I had included Microsoft cap. table at IPO in my book and here is a slightly improved version. It is interesting to notice that
– Microsoft had been founded 11 years earlier,
– Microsoft did not need to go public (just as Google a few years ago and Facebook today).
– There was very little venture capital money, so Gates and Allen were not much diluted.

The return of Electronic Design Automation? Apache IPO Filing.

As you noticed recently if you read this blog, IPO filings are piling up. The latest one (I heard of) is Apache Design Solutions and it is very interesting for me because the company belongs the the field of Electronic Design Automation (EDA) which I covered as a full chapter of my book and I follow from time to time the EDA domain on this blog.

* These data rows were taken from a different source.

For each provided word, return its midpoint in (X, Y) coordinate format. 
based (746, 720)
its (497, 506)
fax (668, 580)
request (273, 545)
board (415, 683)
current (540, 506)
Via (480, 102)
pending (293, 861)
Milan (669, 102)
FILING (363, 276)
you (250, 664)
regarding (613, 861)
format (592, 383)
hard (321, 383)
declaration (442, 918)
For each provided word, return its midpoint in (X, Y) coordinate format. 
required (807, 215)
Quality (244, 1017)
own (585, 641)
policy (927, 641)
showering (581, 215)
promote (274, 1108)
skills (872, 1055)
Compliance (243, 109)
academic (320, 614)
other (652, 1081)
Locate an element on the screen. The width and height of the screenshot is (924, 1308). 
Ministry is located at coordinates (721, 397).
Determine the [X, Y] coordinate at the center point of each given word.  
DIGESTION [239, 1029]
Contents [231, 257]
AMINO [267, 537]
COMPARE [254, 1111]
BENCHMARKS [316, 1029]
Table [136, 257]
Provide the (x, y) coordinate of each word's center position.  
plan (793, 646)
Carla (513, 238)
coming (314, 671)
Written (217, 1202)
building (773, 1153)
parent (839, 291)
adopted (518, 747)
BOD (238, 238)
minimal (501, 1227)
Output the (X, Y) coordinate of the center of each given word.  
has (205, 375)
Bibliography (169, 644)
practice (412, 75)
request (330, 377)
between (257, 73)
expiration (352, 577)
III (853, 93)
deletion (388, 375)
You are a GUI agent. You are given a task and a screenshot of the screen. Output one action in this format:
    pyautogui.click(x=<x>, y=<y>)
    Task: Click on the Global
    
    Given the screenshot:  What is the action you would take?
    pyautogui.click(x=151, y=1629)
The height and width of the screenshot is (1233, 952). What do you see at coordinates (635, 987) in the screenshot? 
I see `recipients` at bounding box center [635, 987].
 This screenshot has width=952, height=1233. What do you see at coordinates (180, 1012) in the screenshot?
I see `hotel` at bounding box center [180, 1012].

EDA is an interestign market because it has reach maturity so you can look at its dynamics over 30 years. I will come back on it at the end of the post. But first, Apache. John Cooley on his DeepChip web site has the best possible description of the company: A brief history of Apache and its IPO.

So here is my usual cap. table. It took Apache 10 years to file despite the fact that the company has been profitable for many years. Not very famous investors (though Intel and Bechtolsheim are not bad!), solid revenues and profits. It shows how much the tech sector has suffered. Such companies would have been public easily ten years ago. In fact,a s Cooley notices, tehre has not been any EDA IPO since 2001.

So what about the EDA market? The last EDA IPO in 2001 was… Magma. I will just let you look at the market data and judge about the market.


Figure 1 – EDA Market and Players 1983, – 2010.


Figure 2 – EDA Market and Players, 1983 – 2010.


Table 1 – EDA Market and Players, 1983 – 2010 (Revenues in $M).

NB: the 2010 figures for Total and Magam are assumptions (as they are not known yet).